5. Closed Learning Loop (v0.17.2 L4)

When recordOutcome({outcomeKind: "rejected" | "failed" | "insufficient" | "errored" | "reverted"}) lands, it also atomically appends a structured JSON line to <project>/learnings/failures.jsonl. High-confidence shipped / accepted outcomes append to experiments.jsonl. No agent discipline required.
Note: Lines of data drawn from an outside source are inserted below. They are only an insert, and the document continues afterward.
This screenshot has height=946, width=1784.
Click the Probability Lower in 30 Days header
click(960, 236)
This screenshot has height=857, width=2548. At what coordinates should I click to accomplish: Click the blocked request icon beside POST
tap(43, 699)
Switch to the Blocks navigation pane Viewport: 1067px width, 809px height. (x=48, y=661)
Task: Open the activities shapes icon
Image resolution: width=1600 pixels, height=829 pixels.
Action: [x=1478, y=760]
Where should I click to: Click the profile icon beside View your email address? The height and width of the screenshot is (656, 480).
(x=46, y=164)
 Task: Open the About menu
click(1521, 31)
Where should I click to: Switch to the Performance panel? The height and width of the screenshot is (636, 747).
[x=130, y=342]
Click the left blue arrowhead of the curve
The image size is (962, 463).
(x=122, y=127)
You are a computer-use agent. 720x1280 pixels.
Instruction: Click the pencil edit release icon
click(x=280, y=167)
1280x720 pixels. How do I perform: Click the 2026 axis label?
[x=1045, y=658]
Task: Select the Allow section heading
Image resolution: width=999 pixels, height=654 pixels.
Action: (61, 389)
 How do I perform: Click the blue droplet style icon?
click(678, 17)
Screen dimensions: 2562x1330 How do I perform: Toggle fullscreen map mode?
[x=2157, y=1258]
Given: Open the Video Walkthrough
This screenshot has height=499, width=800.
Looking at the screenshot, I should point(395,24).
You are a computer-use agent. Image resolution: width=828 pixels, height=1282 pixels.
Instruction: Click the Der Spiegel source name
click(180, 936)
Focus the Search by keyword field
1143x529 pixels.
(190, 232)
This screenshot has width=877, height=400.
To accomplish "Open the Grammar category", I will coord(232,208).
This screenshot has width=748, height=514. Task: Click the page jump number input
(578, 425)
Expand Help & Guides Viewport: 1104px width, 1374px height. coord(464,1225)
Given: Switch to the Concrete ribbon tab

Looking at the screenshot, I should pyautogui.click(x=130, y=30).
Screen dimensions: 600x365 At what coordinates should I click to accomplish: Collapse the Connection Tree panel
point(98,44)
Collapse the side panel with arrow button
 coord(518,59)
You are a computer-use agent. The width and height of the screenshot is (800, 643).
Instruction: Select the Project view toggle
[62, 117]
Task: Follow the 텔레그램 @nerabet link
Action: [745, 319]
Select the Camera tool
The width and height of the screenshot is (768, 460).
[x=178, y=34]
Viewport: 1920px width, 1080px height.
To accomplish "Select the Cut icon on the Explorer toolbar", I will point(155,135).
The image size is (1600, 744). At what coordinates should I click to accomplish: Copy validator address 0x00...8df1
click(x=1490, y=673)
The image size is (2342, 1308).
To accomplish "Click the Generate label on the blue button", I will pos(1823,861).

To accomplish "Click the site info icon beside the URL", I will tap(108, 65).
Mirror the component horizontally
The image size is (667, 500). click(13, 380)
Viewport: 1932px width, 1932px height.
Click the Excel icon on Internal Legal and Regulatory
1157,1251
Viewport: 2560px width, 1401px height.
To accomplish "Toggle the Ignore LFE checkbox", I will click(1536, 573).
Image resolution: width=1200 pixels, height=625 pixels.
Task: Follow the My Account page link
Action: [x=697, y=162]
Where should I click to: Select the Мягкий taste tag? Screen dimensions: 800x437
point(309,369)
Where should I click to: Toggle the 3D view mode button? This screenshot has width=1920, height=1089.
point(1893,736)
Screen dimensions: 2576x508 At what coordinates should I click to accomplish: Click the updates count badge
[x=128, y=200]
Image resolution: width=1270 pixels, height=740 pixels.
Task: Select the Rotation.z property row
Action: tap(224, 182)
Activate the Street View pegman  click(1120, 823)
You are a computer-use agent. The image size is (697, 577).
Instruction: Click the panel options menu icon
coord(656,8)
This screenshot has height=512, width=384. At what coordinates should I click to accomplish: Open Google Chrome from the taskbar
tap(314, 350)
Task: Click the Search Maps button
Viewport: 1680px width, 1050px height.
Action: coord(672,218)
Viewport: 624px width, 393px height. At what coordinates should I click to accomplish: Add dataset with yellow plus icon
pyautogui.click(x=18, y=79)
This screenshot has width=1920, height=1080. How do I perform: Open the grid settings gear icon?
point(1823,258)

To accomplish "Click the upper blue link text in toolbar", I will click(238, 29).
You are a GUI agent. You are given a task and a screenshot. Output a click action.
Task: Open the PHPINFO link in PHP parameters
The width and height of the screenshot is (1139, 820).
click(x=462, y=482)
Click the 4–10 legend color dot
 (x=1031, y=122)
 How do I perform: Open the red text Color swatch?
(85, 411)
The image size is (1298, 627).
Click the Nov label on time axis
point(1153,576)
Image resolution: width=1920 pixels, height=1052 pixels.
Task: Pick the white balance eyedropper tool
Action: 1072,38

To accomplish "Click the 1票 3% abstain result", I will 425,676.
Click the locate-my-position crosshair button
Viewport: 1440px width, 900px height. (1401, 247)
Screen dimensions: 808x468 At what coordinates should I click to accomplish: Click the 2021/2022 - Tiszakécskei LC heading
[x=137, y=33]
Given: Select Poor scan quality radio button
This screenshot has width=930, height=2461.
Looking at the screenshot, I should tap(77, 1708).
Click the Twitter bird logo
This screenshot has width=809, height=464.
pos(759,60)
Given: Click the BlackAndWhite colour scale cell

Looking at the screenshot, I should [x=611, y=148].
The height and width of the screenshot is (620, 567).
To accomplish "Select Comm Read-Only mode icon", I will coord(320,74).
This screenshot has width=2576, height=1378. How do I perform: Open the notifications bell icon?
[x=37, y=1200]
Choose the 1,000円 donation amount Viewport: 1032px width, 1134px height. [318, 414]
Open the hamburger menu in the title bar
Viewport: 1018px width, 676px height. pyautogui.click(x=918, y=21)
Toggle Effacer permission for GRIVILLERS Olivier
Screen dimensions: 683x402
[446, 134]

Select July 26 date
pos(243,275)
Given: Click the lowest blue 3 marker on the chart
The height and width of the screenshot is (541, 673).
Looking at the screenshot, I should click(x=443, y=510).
Future sessions surface those learnings via zc_search(["past failures for X"]) — the loop is now structural, not behavioral.

6. Architectural Quality Gates

Three automated checks prevent whole classes of regression:

  • L1 — env-pinning linter (npm run check:env): scans src/ for process.env.ZC_* refs, asserts every CRITICAL var (like ZC_AGENT_ID) is explicitly pinned in the dispatcher's launcher templates. Would have caught the pre-v0.17.0 bug where every agent's MCP server inherited the last-written agent_id (breaking per-agent HKDF isolation). 14-case self-test.
  • L3 — no-floating-promises ESLint (npm run lint): @typescript-eslint/no-floating-promises caught 3 real violations on install. Equivalent bug silently dropped 9 months of outcome writes when outcomes.ts became async in v0.12.0. 5-case regression self-test.
  • L4 — outcome auto-feedback (see above): the learning loop itself is enforced in code, not by convention.

Architecture at a Glance

                     ┌──────────────────┐
                     │ Claude Code TUI  │
                     │ (Opus + Sonnet)  │
                     └────────┬─────────┘
                              │ MCP (stdio)
               ┌──────────────┴──────────────┐
               │    SecureContext server     │
               │    (src/server.ts)          │
               └──┬──┬──┬──┬──────────────┬──┘
                  │  │  │  │              │
                  │  │  │  │              ▼
                  │  │  │  │       zc_execute (sandbox)
                  │  │  │  │       zc_fetch   (SSRF-guarded)
                  │  │  │  ▼
                  │  │  │  zc_enqueue_task / zc_claim_task (SKIP LOCKED)
                  │  │  ▼
                  │  │  zc_broadcast (HMAC-chained, ownership-guarded)
                  │  ▼
                  │  zc_recall_context (60s TTL cache; per-agent scoped)
                  ▼
                  zc_remember / zc_search (working memory + KB)

         All persisted to one of:
         • ~/.claude/zc-ctx/sessions/{projectHash}.db  (SQLite, local)
         • sc-postgres                                 (Docker, PG + pgvector)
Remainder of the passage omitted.